* Problem to solve *
Continue the mailing-list thread about the restore_command retry interval patch, picking up right after its last line.

* Selected text *
○ ○ ○
Re: [HACKERS] Patch: add recovery_timeout option to control timeout of restore_command nonzero status code

Michael Paquier Mon, 05 Jan 2015 00:18:08 -0800

On Wed, Dec 31, 2014 at 12:22 AM, Alexey Vasiliev <[email protected]> wrote:
> Tue, 30 Dec 2014 21:39:33 +0900 от Michael Paquier 
> <[email protected]>:
> As I understand now = (pg_time_t) time(NULL); return time in seconds, what is 
> why I multiply value to 1000 to compare with restore_command_retry_interval 
> in milliseconds.
This way of doing is incorrect, you would get a wait time of 1s even
for retries lower than 1s. In order to get the feature working
correctly and to get a comparison granularity sufficient, you need to
use TimetampTz for the tracking of the current and last failure time
and to use the APIs from TimestampTz for difference calculations.


> I am not sure about small retry interval of time, in my cases I need interval 
> bigger 5 seconds (20-40 seconds). Right now I limiting this value be bigger 
> 100 milliseconds.
Other people may disagree here, but I don't see any reason to put
restrictions to this interval of time.

Attached is a patch fixing the feature to use TimestampTz, updating as
well the docs and recovery.conf.sample which was incorrect, on top of
other things I noticed here and there.

Alexey, does this new patch look fine for you?
-- 
Michael

From 9bb71e39b218885466a53c005a87361d4ae889fa Mon Sep 17 00:00:00 2001
From: Michael Paquier <[email protected]>
Date: Mon, 5 Jan 2015 17:10:13 +0900
Subject: [PATCH] Add restore_command_retry_interval to control retries of
 restore_command

restore_command_retry_interval can be specified in recovery.conf to control
the interval of time between retries of restore_command when failures occur.
---
 doc/src/sgml/recovery-config.sgml               | 21 +++++++++++++
 src/backend/access/transam/recovery.conf.sample |  9 ++++++
 src/backend/access/transam/xlog.c               | 42 ++++++++++++++++++++-----
 3 files changed, 64 insertions(+), 8 deletions(-)

diff --git a/doc/src/sgml/recovery-config.sgml b/doc/src/sgml/recovery-config.sgml
index 0c64ff2..0488ae3 100644
--- a/doc/src/sgml/recovery-config.sgml
+++ b/doc/src/sgml/recovery-config.sgml
@@ -145,6 +145,27 @@ restore_command = 'copy "C:\\server\\archivedir\\%f" "%p"'  # Windows
       </listitem>
      </varlistentry>
 
+     <varlistentry id="restore-command-retry-interval" xreflabel="restore_command_retry_interval">
+      <term><varname>restore_command_retry_interval</varname> (<type>integer</type>)
○ ○ ○
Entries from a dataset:
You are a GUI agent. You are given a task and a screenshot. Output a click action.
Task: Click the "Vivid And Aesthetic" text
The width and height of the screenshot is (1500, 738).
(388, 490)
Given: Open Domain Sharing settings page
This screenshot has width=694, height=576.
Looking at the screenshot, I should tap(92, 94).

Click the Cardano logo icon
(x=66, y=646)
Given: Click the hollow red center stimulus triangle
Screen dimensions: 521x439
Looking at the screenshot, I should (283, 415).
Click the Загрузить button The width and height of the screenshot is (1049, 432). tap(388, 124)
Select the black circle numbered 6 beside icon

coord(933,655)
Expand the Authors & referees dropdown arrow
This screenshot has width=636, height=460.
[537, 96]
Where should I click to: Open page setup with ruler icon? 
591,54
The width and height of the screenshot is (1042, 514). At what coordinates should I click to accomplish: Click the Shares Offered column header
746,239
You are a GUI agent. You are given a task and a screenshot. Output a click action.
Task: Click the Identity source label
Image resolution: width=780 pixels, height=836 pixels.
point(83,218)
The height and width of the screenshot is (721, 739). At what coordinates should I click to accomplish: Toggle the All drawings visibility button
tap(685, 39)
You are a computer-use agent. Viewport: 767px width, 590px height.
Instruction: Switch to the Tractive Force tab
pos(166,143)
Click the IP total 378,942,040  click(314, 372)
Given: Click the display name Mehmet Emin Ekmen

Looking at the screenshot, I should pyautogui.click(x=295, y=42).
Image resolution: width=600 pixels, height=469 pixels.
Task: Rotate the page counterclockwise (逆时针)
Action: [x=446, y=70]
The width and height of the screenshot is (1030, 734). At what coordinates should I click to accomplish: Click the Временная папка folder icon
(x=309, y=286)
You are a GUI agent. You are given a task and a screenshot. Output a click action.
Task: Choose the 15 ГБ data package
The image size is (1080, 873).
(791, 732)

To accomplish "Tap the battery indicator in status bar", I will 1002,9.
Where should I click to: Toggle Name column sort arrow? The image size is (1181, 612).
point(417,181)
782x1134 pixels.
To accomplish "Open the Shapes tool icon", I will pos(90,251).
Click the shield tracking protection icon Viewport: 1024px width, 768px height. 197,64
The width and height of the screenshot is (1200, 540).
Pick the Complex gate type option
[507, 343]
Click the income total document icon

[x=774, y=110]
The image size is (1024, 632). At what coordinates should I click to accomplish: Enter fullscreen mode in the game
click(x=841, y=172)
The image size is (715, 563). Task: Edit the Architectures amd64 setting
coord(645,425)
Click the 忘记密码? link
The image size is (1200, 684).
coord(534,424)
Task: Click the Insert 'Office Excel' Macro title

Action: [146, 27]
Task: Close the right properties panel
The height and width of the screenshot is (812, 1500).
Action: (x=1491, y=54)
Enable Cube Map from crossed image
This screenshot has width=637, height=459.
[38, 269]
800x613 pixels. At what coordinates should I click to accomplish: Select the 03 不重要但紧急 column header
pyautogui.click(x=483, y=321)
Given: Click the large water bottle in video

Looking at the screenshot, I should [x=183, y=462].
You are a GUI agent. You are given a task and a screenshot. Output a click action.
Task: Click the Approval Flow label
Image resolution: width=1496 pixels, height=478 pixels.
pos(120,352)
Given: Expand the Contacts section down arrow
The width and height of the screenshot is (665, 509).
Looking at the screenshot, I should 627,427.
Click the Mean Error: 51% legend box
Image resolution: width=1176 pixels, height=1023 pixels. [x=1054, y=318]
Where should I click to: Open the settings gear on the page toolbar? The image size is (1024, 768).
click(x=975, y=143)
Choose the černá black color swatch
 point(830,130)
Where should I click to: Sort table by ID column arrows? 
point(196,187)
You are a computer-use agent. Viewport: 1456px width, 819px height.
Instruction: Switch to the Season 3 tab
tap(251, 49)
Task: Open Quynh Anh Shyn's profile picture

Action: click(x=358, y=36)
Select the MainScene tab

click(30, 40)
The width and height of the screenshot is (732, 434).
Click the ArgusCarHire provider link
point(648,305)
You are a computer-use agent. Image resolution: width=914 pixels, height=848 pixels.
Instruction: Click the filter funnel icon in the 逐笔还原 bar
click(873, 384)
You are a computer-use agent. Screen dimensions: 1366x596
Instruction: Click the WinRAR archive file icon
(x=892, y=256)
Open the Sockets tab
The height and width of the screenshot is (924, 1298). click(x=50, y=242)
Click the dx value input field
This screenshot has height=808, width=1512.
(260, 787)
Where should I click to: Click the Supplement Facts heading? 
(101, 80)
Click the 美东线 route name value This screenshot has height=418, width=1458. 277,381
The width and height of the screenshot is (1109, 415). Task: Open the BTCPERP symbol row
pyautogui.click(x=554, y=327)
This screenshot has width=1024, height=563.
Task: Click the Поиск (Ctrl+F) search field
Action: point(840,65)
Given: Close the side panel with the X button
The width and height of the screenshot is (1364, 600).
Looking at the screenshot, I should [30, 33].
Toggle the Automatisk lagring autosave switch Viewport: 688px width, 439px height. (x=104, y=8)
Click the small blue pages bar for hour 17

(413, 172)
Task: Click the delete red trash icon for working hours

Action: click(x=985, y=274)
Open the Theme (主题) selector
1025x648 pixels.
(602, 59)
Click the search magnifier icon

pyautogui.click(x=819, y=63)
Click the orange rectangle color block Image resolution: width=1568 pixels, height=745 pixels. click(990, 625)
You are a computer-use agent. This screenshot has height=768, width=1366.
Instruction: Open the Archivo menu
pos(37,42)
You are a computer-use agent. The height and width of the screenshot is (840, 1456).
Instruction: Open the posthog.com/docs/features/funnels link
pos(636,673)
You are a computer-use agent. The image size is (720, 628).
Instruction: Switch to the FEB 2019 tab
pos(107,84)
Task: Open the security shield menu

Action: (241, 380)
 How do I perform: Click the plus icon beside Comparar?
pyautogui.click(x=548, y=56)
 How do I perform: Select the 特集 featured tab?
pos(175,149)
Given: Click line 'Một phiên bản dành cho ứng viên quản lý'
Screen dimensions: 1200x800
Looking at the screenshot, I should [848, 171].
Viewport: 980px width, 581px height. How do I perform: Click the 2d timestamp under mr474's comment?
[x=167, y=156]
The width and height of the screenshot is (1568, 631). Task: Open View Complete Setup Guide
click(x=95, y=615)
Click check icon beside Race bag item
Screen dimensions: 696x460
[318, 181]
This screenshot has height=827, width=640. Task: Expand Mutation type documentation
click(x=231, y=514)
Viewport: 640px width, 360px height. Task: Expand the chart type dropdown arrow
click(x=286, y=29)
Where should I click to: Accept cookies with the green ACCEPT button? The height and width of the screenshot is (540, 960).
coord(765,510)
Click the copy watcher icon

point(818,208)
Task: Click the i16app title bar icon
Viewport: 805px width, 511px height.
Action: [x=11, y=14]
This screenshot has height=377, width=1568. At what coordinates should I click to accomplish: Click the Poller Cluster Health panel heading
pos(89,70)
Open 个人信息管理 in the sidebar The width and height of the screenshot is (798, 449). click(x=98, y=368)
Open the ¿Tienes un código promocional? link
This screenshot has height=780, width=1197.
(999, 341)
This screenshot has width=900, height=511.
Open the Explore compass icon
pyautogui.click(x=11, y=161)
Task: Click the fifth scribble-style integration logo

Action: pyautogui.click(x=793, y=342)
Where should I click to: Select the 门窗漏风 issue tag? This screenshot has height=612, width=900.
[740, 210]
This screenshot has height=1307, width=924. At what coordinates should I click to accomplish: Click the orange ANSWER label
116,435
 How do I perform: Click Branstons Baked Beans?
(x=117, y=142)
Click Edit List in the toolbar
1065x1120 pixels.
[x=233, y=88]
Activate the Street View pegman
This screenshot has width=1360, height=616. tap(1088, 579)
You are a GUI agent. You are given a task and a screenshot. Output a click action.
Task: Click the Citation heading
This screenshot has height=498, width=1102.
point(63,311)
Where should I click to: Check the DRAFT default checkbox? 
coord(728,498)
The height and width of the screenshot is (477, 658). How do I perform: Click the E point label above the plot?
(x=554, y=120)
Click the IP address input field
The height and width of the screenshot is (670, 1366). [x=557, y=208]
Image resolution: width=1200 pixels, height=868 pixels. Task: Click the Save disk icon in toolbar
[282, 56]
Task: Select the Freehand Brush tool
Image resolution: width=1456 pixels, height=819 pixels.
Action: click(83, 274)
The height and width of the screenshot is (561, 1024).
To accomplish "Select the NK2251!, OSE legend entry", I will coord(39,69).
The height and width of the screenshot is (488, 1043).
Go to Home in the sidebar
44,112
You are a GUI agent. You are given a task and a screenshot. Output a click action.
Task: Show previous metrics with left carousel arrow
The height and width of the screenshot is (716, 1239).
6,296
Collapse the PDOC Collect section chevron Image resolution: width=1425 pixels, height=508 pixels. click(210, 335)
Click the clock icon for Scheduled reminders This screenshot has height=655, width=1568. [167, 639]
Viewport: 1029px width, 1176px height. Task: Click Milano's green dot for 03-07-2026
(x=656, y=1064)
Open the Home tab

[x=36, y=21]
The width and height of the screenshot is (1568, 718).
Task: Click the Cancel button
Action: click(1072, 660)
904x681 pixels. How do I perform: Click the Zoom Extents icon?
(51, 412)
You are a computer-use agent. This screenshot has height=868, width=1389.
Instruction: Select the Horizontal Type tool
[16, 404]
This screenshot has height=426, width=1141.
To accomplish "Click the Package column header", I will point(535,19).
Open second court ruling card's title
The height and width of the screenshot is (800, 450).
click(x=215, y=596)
○ ○ ○
* Answer for the task *
+      <indexterm>
+        <primary><varname>restore_command_retry_interval</> recovery parameter</primary>
+      </indexterm>
+      </term>
+      <listitem>
+       <para>
+        If <varname>restore_command</> returns nonzero exit status code, retry
+        command after the interval of time specified by this parameter,
+        measured in milliseconds if no unit is specified. Default value is
+        <literal>5s</>.
+       </para>
+       <para>
+        This command is particularly useful for warm standby configurations
+        to leverage the amount of retries done to restore a WAL segment file
+        depending on the activity of a master node.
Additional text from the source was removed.